In the letter to DeMarco, Tierney and Cummings said the new information calls into question DeMarco's previous statements about the cost to taxpayers of principal reduction.
"[W]e have very serious concerns about your public statements, your previous responses to us, and your failure to provide Congress with complete and accurate information about these important matters," Cummings and Tierney said.
They called on DeMarco to release before May 11 a wealth of other documents relating to internal deliberations about whether to allow mortgage loan write downs.
"My patience has grown thin," Tierney said.
Although housing advocates have called for DeMarco to be fired, the Obama administration has not taken steps to do so. Doing so could leave the administration open to charges of interfering with a nonpartisan position for political reasons.
This post has been updated to include remarks from Tierney and further background about principal reductions.
UPDATE: 4:00 p.m. -- On Tuesday afternoon, DeMarco wrote back to the lawmakers.
"I strongly disagree with any characterization of FHFA's work or motives as anything but in keeping with the professionalism expected of this agency," he said.
DeMarco said that he turned over the documents requested by Cummings and Tierney nearly a month ago. As proof, he made public a letter dated April 12 to the lawmakers that included a summary of the Citibank pilot program. The summary does not mention that Fannie Mae had determined that principal reduction would save taxpayer money, nor does it say who ultimately killed the program, stating only that "At the corporate level, taking into account staff perspectives and experience, the pilots were not pursued or were terminated."
It is unclear whether any additional information about the pilot was included in that letter.
DeMarco's letter continues:
The fact that FHFA continues to consider principal forgiveness alternatives, including recent HAMP program changes initiated by the Treasury Department, belies any ideological tilt on our part, but rather a strict analytical-based approach to gathering and evaluating data to determine what options best fit within the legal constraints that fall upon this agency as conservator for the Enterprises [Fannie Mae and Freddie Mac]. FHFA continues its analysis and continues its discussions with the Treasury Department.

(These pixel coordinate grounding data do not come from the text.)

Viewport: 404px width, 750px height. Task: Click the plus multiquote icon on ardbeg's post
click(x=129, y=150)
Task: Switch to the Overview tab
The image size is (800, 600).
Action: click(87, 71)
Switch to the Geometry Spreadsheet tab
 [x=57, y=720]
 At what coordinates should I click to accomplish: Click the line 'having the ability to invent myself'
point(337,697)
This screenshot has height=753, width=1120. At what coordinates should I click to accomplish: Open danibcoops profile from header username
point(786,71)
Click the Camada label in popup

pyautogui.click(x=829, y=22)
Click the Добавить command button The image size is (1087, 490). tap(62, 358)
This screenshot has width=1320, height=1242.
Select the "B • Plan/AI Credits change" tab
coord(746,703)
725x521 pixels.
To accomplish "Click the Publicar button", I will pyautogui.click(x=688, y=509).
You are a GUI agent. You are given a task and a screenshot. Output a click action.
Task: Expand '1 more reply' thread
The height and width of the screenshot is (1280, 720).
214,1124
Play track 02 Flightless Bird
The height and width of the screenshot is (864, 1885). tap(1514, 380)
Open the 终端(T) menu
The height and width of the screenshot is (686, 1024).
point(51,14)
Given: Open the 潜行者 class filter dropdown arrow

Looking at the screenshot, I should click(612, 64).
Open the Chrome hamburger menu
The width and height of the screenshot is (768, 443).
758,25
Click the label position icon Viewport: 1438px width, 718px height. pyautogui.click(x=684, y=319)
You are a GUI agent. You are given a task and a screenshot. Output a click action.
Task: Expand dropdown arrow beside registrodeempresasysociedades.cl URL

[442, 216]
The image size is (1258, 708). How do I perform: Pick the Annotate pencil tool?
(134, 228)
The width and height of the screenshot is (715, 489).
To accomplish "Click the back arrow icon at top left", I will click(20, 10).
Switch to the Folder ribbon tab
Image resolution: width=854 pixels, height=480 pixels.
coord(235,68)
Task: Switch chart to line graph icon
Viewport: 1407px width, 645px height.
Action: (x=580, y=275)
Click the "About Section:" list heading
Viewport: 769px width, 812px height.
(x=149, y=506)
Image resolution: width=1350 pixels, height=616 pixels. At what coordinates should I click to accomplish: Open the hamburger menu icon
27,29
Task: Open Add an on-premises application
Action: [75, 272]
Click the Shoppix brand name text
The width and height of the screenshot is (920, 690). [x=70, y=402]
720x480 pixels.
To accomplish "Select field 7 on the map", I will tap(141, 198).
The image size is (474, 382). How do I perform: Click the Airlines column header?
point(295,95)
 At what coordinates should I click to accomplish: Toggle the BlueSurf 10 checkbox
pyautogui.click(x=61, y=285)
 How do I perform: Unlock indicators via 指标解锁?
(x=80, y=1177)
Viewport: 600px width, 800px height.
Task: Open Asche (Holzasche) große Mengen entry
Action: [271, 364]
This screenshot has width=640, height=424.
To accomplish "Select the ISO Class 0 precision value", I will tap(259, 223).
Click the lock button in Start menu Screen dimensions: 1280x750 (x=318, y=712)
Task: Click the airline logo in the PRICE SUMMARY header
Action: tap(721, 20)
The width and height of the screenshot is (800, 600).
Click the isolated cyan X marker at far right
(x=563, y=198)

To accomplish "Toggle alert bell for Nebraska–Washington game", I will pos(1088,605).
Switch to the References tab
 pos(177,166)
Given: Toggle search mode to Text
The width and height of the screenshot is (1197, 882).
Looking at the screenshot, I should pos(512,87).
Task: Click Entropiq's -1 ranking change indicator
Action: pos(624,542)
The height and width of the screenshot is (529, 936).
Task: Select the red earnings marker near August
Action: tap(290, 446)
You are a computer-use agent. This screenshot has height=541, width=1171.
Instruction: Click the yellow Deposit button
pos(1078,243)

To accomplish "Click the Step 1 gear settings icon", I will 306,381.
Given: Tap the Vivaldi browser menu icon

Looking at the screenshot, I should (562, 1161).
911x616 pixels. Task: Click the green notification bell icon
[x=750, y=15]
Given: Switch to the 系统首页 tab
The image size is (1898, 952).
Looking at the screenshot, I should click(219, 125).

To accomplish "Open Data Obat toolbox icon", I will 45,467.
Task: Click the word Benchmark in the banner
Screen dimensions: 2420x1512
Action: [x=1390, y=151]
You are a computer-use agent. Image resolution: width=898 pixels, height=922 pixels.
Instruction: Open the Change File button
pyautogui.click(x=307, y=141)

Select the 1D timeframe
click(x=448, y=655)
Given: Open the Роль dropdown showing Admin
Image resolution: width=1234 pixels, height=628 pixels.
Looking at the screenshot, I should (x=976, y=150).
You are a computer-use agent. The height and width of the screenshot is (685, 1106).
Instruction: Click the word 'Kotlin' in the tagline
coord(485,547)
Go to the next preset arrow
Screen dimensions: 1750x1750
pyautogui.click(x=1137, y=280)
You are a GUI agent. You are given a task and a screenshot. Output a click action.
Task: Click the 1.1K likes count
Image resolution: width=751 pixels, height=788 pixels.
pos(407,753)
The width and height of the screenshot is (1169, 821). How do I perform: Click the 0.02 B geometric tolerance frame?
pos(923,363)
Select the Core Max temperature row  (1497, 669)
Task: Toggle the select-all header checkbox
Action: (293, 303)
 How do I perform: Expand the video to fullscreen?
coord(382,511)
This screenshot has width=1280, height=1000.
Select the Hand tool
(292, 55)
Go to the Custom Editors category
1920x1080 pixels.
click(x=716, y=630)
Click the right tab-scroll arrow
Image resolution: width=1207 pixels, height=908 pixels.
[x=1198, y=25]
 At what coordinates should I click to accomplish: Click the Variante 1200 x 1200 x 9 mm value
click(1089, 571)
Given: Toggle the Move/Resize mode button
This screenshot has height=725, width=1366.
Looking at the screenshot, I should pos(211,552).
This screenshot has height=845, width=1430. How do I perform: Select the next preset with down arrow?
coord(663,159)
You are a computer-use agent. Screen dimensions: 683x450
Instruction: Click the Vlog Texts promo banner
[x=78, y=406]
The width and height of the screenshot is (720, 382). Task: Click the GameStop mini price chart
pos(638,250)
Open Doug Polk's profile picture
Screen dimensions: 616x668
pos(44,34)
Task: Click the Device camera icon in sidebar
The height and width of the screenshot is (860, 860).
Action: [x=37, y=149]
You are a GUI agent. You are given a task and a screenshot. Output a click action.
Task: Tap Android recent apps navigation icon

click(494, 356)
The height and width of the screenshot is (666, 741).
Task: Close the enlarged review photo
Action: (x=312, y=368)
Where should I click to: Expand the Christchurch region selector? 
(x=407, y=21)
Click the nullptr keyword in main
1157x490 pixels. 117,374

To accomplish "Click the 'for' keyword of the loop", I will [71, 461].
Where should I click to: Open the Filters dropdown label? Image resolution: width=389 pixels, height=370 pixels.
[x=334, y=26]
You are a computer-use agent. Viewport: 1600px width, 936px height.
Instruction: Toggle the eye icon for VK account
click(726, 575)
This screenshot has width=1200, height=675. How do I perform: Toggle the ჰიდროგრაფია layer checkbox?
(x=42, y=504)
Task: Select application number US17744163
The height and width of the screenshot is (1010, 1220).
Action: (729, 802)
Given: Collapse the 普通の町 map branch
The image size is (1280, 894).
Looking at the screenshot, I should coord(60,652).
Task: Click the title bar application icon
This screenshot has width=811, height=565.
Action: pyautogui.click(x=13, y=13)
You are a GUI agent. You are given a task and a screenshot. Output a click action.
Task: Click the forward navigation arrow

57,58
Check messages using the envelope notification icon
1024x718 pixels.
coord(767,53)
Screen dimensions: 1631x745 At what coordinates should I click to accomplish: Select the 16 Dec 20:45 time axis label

FHFA has a duty to ensure the Enterprises provide assistance to troubled homeowners and FHFA has a duty to conserve the assets and property of the Enterprises so as to protect taxpayers. How best to accomplish these separate goals, especially in light of the uncertainties associated with initiating a principal forgiveness program, is a challenging policy question. Such a policy question, especially as it has to do with public funds being taken from one group of citizens to provide a benefit to another group of citizens, should be determined by Congress.